Une nouvelle équipe a pris les rênes du festival qui s’est achevé dimanche 19 septembre. Guidée par l’ombre bienveillante de Betty Berr, la fondatrice du rendez-vous, récemment décédée.
La 26e édition du festival de Contis ne pouvait commencer sans un hommage à Betty Berr, fondatrice de la manifestation en 1996 avec son compagnon, son âme sœur, Rainer Wothe. Arthur H a fait chanter la salle comble « pour Betty et Rainer », tant ce couple paraissait indissociable. Le chanteur a évoqué « une femme qui adorait marcher sur la plage, une femme de soleil, une femme de lumière ».

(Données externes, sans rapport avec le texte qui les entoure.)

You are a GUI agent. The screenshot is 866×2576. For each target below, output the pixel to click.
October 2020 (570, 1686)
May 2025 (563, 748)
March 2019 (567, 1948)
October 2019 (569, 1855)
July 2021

Après 25 années à la tête du festival, Betty Berr en avait confié les clés à une nouvelle association, « Contis culture et cinéma ». Julien Pitet, son président, se souvient de sa première rencontre avec elle : « j’étais venu voir un film et j’étais seul dans la salle. Je voulais partir. Betty et Rainer m’ont dit de rester, ils m’ont offert un verre et ils ont regardé le film avec moi. On en a discuté après la séance et je les ai plus jamais quittés ». Comme les autres membres de la nouvelle équipe, composée de trentenaires passionnés du 7e art, il a intégré tout naturellement l’organisation de la manifestation et en a appris auprès de ses créateurs les codes si particuliers : « Je suis très rigoureux. Betty et Rainer m’ont transmis une douce folie, qu’ils incarnaient ici. Ils avaient cette capacité à désacraliser le cinéma. Au départ, on ne savait pas faire grand-chose et ils nous ont expliqué les ficelles sans jamais nous brider. C’était ‘essayez par vous-mêmes !'’ ».
« Betty était une femme à deux têtes ; une tête très bronzée, avec les cheveux bouclés ; et une tête très bronzée, avec les cheveux bouclés, qui s’appelle Rainer. »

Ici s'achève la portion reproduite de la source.